Kunst kommt aus dem Schnabel wie er gewachsen ist denkt das Herstellen von Kunst in einem doppelten Sinne: als eine Kategorien der Gesellschaft aushebelnde und genau darin potenziell progressive Form des individuellen Ausdrucks und als gesellschaftliche Praxis, die eingebunden ist in institutionell gewachsene Strukturen, diskursive Rahmungen, Vorstellungen des Marktes. Kunst kommt aus dem Schnabel wie er gewachsen ist: Der Schnabel ist gewachsen, wie es ihm möglich war.

In den Arbeiten David, Ein Bild von Aleksander Gudalo und Ulrike Damm schreibt fokussiert Herpich viel stärker «nur» die künstlerische Arbeit. Das Außen einer Gesellschaft oder Institution ist in diesen Filmen lediglich in Andeutungen vorhanden (und darin aber auch bedeutsam). Gemein ist allen drei Filmen, dass sie das Herstellen eines Werkes chronologisch mitverfolgen: eine Skulptur (und parallel dazu ein paar Schuhe, die die Regisseurin später tragen wird) von David Laugomer, ein Gemälde von Aleksander Gudalo, ein Schriftbild von Ulrike Damm. Während die Filme in ihrer Struktur verschieden sind und das Kunstschaffen ganz unterschiedlich setzen – als Teil des Alltags, als schritthaften Prozess investierter Zeit, als Übersetzung von einem Medium in das andere –, ist ihnen eine Art des Blicks auf den Prozess des Materialformens, Farbeauftragens, Schreibens gemein. Herpich, die eigentlich Schnitt studiert hat, führt die Kamera in ihren Filmen immer selbst: «Für mich ist das eins geworden, den Film zu machen und mein Blick».

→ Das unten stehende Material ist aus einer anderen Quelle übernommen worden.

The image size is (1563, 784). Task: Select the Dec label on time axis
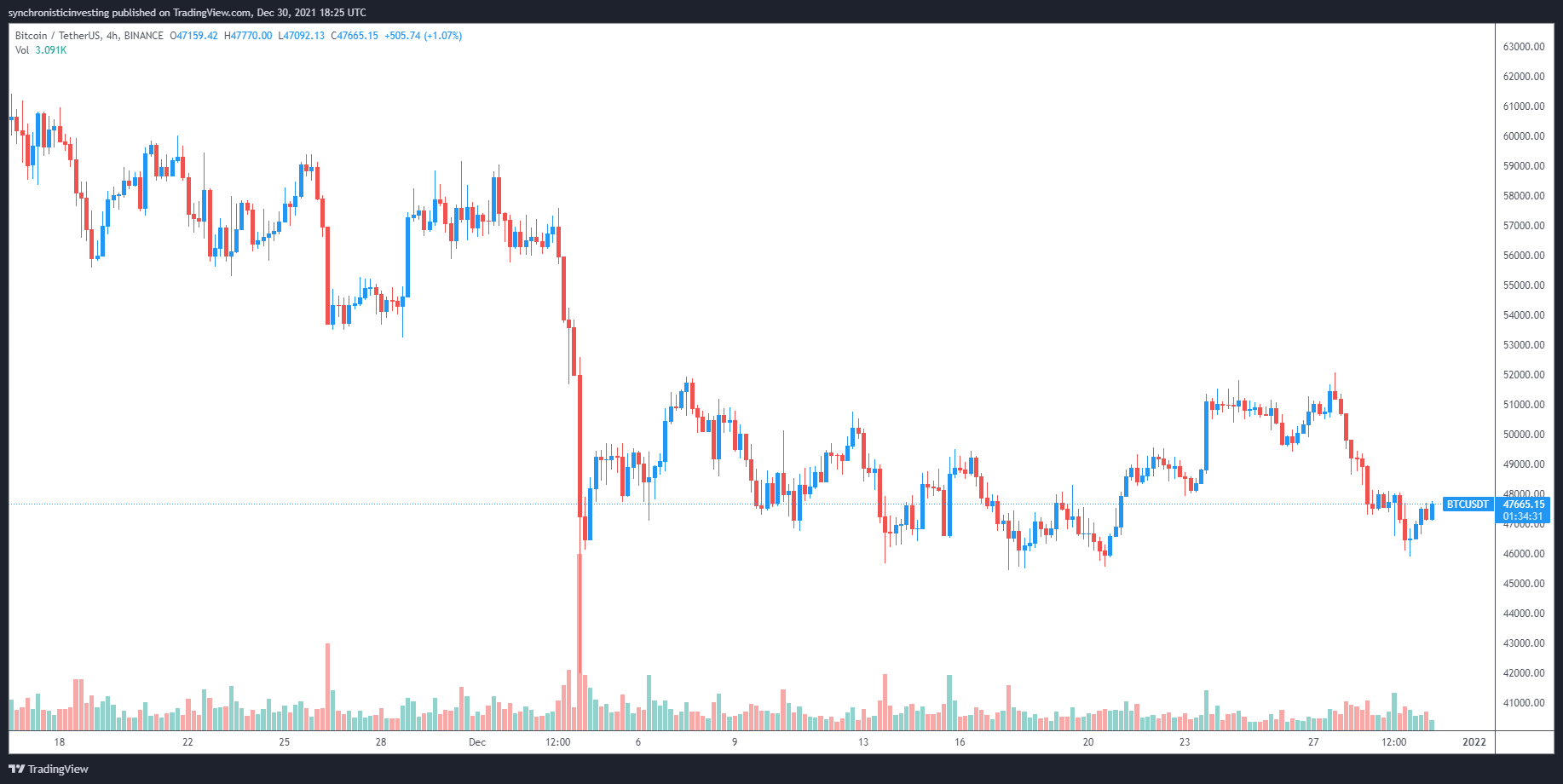point(477,742)
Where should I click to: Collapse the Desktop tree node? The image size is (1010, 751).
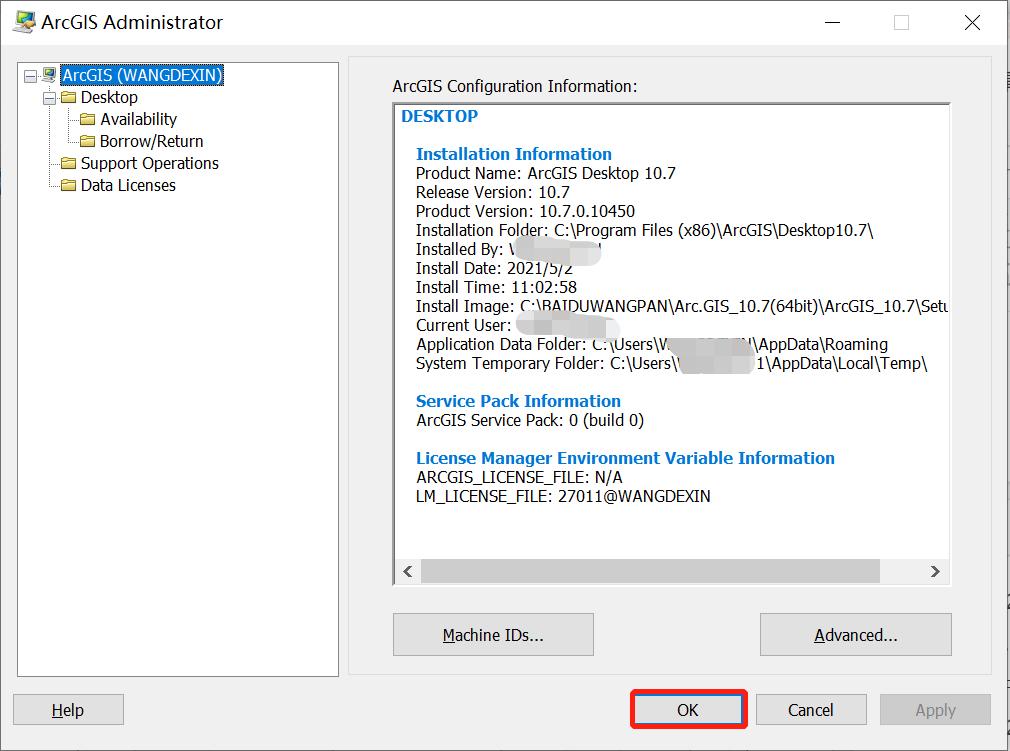(x=49, y=98)
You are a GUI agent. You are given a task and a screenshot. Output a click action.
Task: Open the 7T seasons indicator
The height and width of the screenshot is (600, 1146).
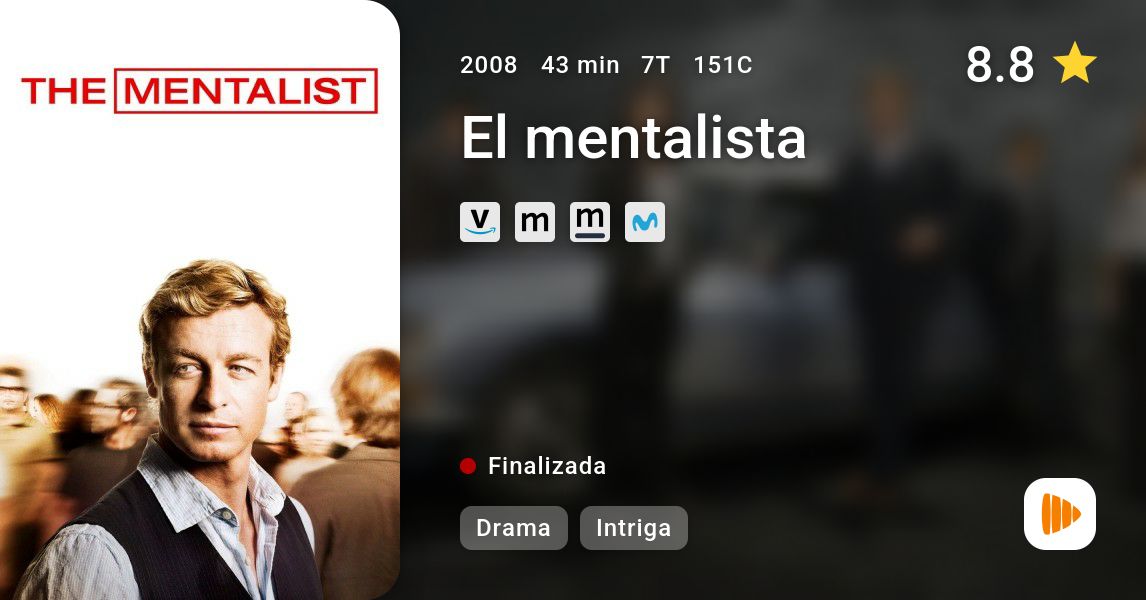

Man kann diesen Blick in allen Filmen erkennen. Er zeichnet sich durch eine große Ruhe aus, er artikuliert immer eine Entscheidung (hier und nicht da, dies und nicht das), gerade indem er ausstrahlt, zur Ruhe gekommen zu sein. Das wiederum bedeutet nicht, dass er sich nicht bewegt, wohl aber, dass auch den Bewegungen diese Ruhe innewohnt. Man kommt hier an eine Grenze der Beschreibung durch Worte, man müsste es sich ansehen. Vielleicht könnte man von einer Spannung sprechen, die speziell in den Blicken auf den künstlerischen Prozess sichtbar wird, und die damit zu tun hat, wie die Kadrage ein Verhältnis zwischen Pinsel/Wachs/Stift & Leinwand/Skulptur/Papier & Hand/Arm/Körper herstellt, wie sie diese Elemente zärtlich und doch bestimmt in das Bild einspannt, um so den Formgebungsprozess als Zusammenspiel von Materialien und Körpern, die auf einem Medium eine Spur hinterlassen, sichtbar zu machen.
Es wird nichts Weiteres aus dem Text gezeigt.